New York

Shirley Tse

Murray Guy

“Voluminous changing forms are to be constructed out of some mobile, plastic substance,” declared Lucio Fontana in his Manifesto blanco of 1946, a prognostication that seems to have been fulfilled by Shirley Tse’s proliferating, self-consuming nonpaintings (all works 2002). Bringing together the sensual/antiseptic properties of plastic and the trope of the painting’s surface as a surrogate skin, Tse’s cut-and-sutured sheets of pastel polyethylene vinyl acetate (PEVA) hung on the wall realize painting’s double dream of perfect flatness and sculptural dimensionality. Each forty-eight inches square, in pink, yellow, or blue, the soft, latexlike panels have geometric bits excised from them; these fragments are twisted into various curves and flourishes and fastened back into the panels with plastic rivets. Negative and positive play footsie across the surfaces, with patterns of white wall peeping through and constructed attachments projecting outward. The idea is simple, and in spite of associations ranging from prosthetic devices and surgical scars to motherboard circuitry and architectural models, the predominating impression is of cheerful, almost cute abstraction. The Los Angeles-based artist has called her second exhibition in New York “Polytocous,” which means “capable of multiple births”; her basic subject is a polymorphous, faintly perverse energy, a whimsical, ironic fecundity that declares itself as intrinsically inorganic.

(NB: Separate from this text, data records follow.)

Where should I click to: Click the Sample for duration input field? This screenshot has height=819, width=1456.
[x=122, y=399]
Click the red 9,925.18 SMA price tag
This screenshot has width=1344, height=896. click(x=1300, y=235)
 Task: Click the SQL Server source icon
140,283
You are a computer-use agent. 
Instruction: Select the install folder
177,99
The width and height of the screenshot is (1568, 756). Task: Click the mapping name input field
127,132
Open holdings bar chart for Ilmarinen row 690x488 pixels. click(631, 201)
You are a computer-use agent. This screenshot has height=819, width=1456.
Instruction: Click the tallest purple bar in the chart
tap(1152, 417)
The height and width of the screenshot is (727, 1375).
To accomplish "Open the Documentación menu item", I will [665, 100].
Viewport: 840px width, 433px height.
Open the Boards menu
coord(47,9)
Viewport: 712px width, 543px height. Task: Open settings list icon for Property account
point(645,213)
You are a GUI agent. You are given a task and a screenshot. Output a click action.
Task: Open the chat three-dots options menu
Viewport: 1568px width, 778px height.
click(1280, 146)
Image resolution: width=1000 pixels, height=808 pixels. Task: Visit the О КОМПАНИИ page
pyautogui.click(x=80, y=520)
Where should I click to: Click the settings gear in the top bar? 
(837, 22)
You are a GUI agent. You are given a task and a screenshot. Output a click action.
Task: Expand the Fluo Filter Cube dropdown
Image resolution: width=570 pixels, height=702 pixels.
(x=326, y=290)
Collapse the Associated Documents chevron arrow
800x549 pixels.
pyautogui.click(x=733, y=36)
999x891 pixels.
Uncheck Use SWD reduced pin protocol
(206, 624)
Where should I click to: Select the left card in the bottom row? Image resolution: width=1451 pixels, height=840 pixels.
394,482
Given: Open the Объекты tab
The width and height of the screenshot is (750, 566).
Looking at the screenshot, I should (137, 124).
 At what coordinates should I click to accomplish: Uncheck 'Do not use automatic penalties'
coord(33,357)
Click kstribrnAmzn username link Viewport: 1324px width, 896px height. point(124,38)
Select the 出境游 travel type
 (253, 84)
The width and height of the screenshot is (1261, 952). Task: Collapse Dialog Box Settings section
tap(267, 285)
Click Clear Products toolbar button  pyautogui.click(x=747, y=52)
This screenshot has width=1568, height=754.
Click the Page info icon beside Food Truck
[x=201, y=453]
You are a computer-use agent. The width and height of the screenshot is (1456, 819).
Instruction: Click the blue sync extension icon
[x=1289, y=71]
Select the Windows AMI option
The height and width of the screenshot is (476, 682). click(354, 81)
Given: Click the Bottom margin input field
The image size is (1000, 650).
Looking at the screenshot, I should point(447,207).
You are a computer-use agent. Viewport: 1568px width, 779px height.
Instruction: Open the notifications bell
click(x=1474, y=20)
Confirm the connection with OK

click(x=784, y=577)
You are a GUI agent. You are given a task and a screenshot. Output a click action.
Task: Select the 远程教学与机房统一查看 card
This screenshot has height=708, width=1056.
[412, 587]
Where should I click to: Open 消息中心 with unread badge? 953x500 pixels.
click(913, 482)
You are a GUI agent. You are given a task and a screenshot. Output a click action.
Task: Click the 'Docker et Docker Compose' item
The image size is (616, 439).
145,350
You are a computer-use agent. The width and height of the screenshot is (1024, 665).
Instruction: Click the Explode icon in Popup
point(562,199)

In this Tse shares an area of inquiry with other gatherers and scatterers of artificial yet biomorphic stuff—Diana Cooper, Sarah Sze, Jane South, and fellow Angeleno Heidi Kidon, for example. Different as these artists are, their assemblages of mostly abject materials are predicated on the finicky arrangement of small parts into irregular but integrated topographic wholes; their processes bespeak obsessive repetition purged of angst and a channeling of minor physical labor into oddly diffuse, unbodied, yet handcrafted objects. More painterly, and more minimal, than these peers, Tse sticks to a single material rather than concatenating disparate ones. Her work, like theirs, addresses phenomena of growth and reduction, decoration and adjustment, but she makes the cool, pliable PEVA fold into or fall away from itself without disrupting its homogenized integrity. As a stand-in for paint, the plastic both offers and withholds the pleasures of texture. Cuttings, twistings, patternings, and fastenings articulate a set of surfaces more perfect and more seamless than paint controlled by hand could ever be—though “perfect and seamless” also necessarily implies remote and insipid. The actual cuts and attachments are of course more tangible than most painted gestures, and in foregrounding references to handwork practices like sewing, in which wholes depend on the presence of seams, the sculptural aspect of Tse’s work is rearticulated against the flatness. Nevertheless, this tactile dimension seems to collapse as one looks, the material’s all-of-a-piece-ness constantly smoothing out the impression made by the actual texture.

The example of the “work to be nonwork” proposed by Eva Hesse is perhaps more relevant than Fontana’s legacy when considering the interrelation of Tse, Cooper, Sze, et al. Hesse’s aesthetic of what she called “‘absurd’ minimalism” casts a long shadow; her demarcation of the zone where the biomorphic blurs into the mechanomorphic and both assume shapes defined by their materials, along with her insistence on an object that “accedes to its non-logical self,” continues to define an arena in which contingency, accretion, eroticism, exuberance, and introspection swirl. If, in sensibility and skill, Shirley Tse is one of Hesse’s nieces (Hesse was too sui generis to have daughters), this bodes well, suggesting that the sprightly smoothness of the PEVA works will evolve into further lamination of texture and form with psychic suggestion, rather than flatline in mere material cleverness. To earn the inheritance, Tse will have to keep discovering new substances and processes from which to bring forth her polytocous creations.